Say that we have been asked to start an instance of Paint-3.
This instance needs a restricted UID, an instance-specific GID, an activity-version specific GID, and perhaps some GIDs to access devices.
We need to acquire all these resources atomically with regard to other activity launches. Since we will be allocating these resources from reserved ranges, we are not overly concerned about contention from other sources (though we will endeavor to detect it).

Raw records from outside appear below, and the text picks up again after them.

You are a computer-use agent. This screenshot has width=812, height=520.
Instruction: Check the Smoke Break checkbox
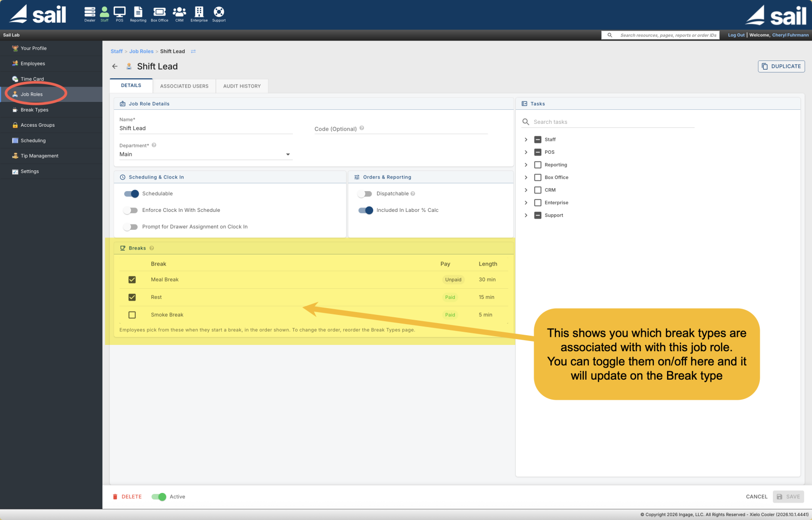tap(132, 315)
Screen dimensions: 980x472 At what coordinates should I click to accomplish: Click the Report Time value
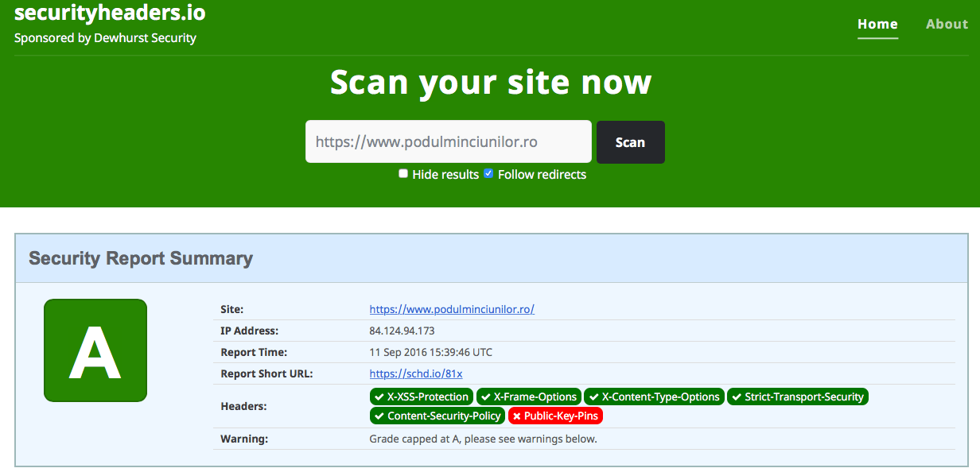(430, 352)
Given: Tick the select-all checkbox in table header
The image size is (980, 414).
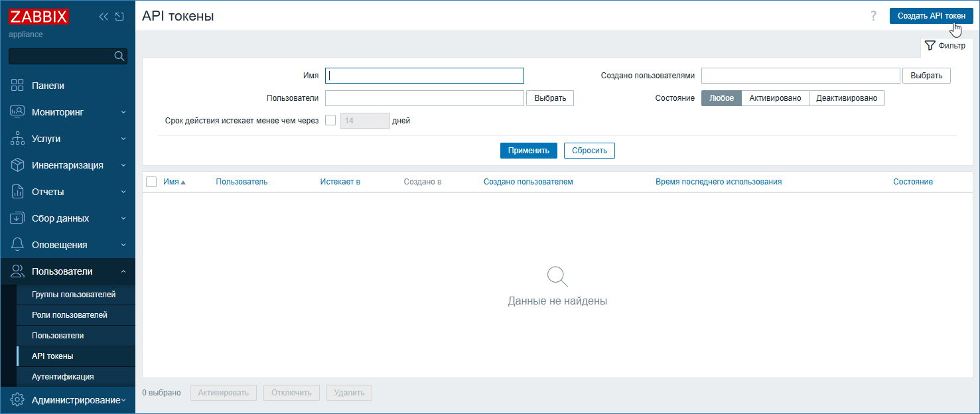Looking at the screenshot, I should 151,182.
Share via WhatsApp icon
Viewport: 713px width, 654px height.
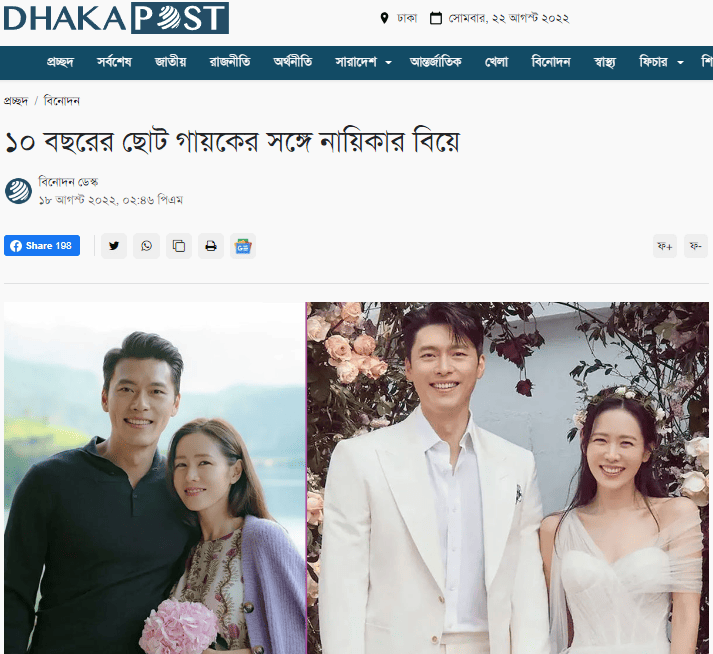click(x=146, y=246)
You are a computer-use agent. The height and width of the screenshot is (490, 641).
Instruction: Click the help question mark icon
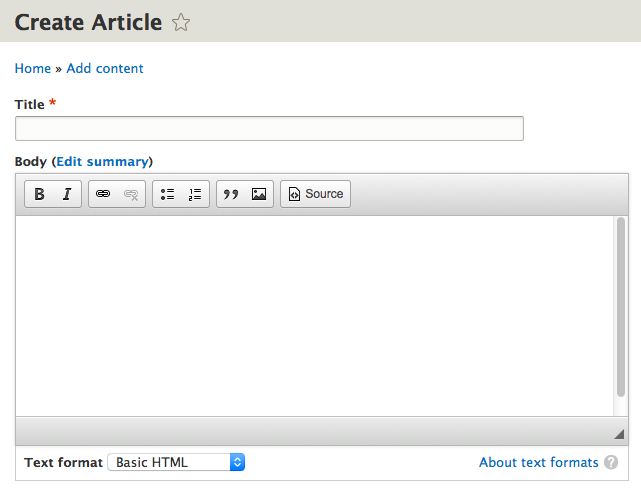tap(611, 463)
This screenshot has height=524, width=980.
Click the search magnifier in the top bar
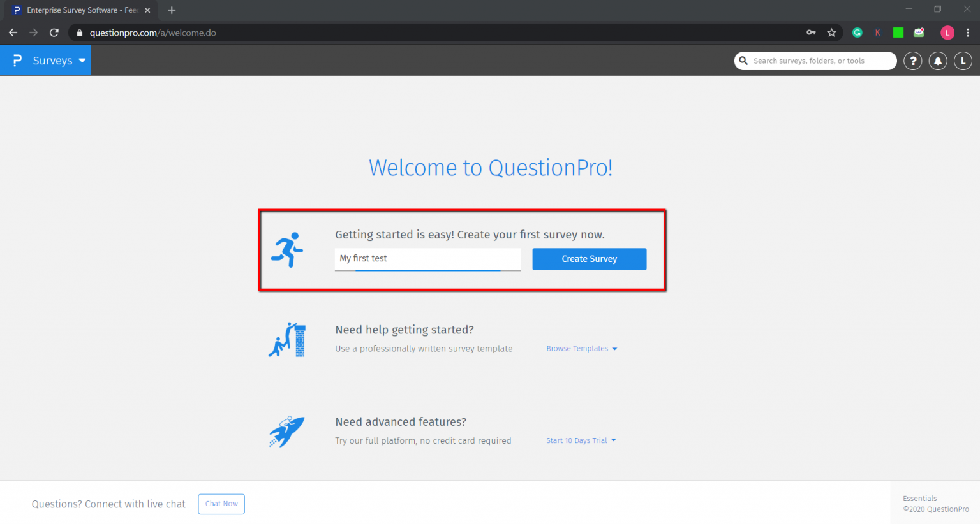point(743,61)
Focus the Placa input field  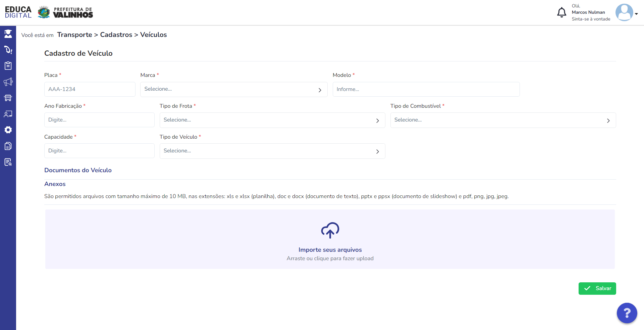90,89
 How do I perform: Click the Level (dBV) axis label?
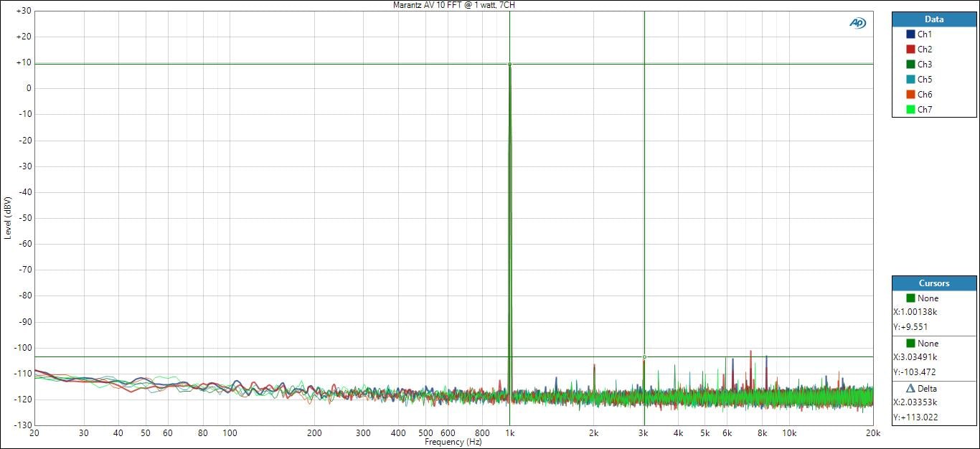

We run some risk of racing with other processes that are manipulating /etc/passwd and /etc/group, but I don't know what we can do about this given the fundamentally non-composable access patterns that those files and the tools for manipulating them require.
Primitive Operations
We need two primitive operations:
- don't-care-reservation - we need to atomically reserve a value from a finite but we don't care what value is chosen - we only care that no-one else will reserve the same value.
- This can be implemented by repeatedly attempting to open files O_CREAT | O_EXCL in a reservation-dir for as long as we believe that an unreserved value exists. Efficient implementations exist for choosing small integers.
- first-customer-chooses - we need to define a value for a well-known name but don't care what value is chosen - we only care that everyone agrees on the choice that was made.
- This can be implemented by having each actor atomically reserve a value they like and then having them attempt to make a symlink at a well-known name in a reservation dir pointing to their chosen value-reservation. Actors who fail to write their symlink are guaranteed to be able to learn the value of the choice by reading the symlink that prevented their write.
Since no one cares what uid or what instance-specific gid we pick, don't-care-reservation is adequate to pick these values.
We can pick the activity-version specific and device-specific gids with the first-customer-chooses' pattern.
Once these values are picked, reverse indices can be created for client programs that would benefit from increased ease of access.
Filesystem Design and Resource Usage
UIDs SHALL be reserved in the range [10000, 60000]. GIDs SHALL be reserved in the range [10000, 60000].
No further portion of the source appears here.